А теперь вообразите, что вам или еще кому не нравится наше столетие. Есть ведь люди, которые обожают тишину и покой: кое-кого просто тошнит от газет, где что ни день пишут о войне, — дескать, в одном месте она уже вспыхнула или вот-вот вспыхнет, в другом — изволите знать — казнят и сажают в тюрьмы, а в третьем несколько сот или несколько тысяч людей ни с того ни с сего поубивали друг друга. На все нужны нервы, сударь. Не всякий такое выдержит. Кое-кому не по себе, коли на свете всякий день безобразия творятся. Неужто, дескать, и мне собственными глазами такое увидеть придется? Я человек мирный, семейный, цивилизованный, у меня дети, не желаю я, чтобы они росли и воспитывались в это дикое… я бы сказал, рас…распущенное и небезопасное время. Таких чудаков, я уверен, немало наберется. Да и то сказать, оно, пожалуй, и правда: нету нынче у человека никакой уверенности, что сам жив-здоров будешь, что удержишься на службе; даже в своей собственной семье — и то уверенности нет. Старые-то времена и впрямь понадежнее были. Слоном, отыщутся у нас мудрецы, которым нынешние нравы никак не по нутру. Некоторые от этого просто очень несчастны. Им прямо жизнь не в жизнь — как если бы их занесло на какую-нибудь глухую, воровскую улицу, где и носа из дому не высунешь. А что поделаешь? Ничего. Жизнь-то бежит!

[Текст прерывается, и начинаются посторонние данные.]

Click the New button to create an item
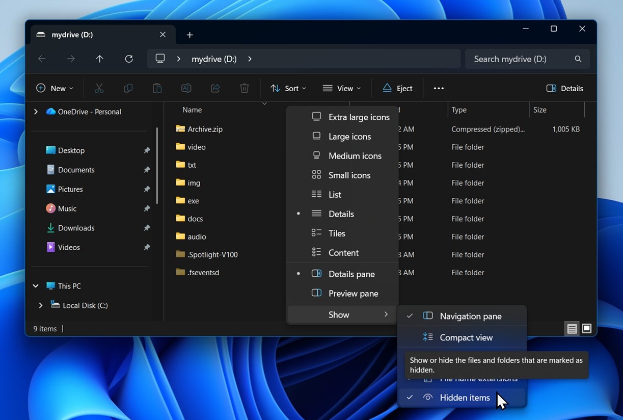 [x=54, y=88]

Вот тут-то я и появлюсь, голубчик, и вручу этакому типу проспект своей конторы по переселению.

Вам не нравится двадцатый век? Положитесь на меня — на своих специальных, прекрасно оснащенном транспорте я перемещу вас в любое столетие. И это будет не какое-нибудь путешествие, а всамделишное переселение. Изберите себе столетие, какое вам больше подходит, — и мы с помощью квалифицированных специалистов быстро, дешево и удобно доставим вас вместе с вашей семьей и со всеми вашими мебелями, куда потребуете. Мои машины надежно действуют пока только в радиусе трехсот лет, однако мы трудимся над созданием двигателей, радиус действия которых позволяет играючи одолеть два и даже три тысячелетия. Такса за каждый пройденный килограммогод — столько и столько-то…

Сколько это в деньгах — я пока тоже не имею понятия; то есть и машин, которые перемещались бы во времени, у меня тоже нет; однако не извольте беспокоиться, все образуется, стоит лишь взять карандаш и подсчитать прибыль. А что до организации — организацию я давно продумал. Скажем, приходит ко мне клиент; дескать, так и так, желаю переселиться из этого треклятого столетия, хватит, мол, с меня отравляющих газов, гонки вооружения, фашизма и вообще всего этого прогресса…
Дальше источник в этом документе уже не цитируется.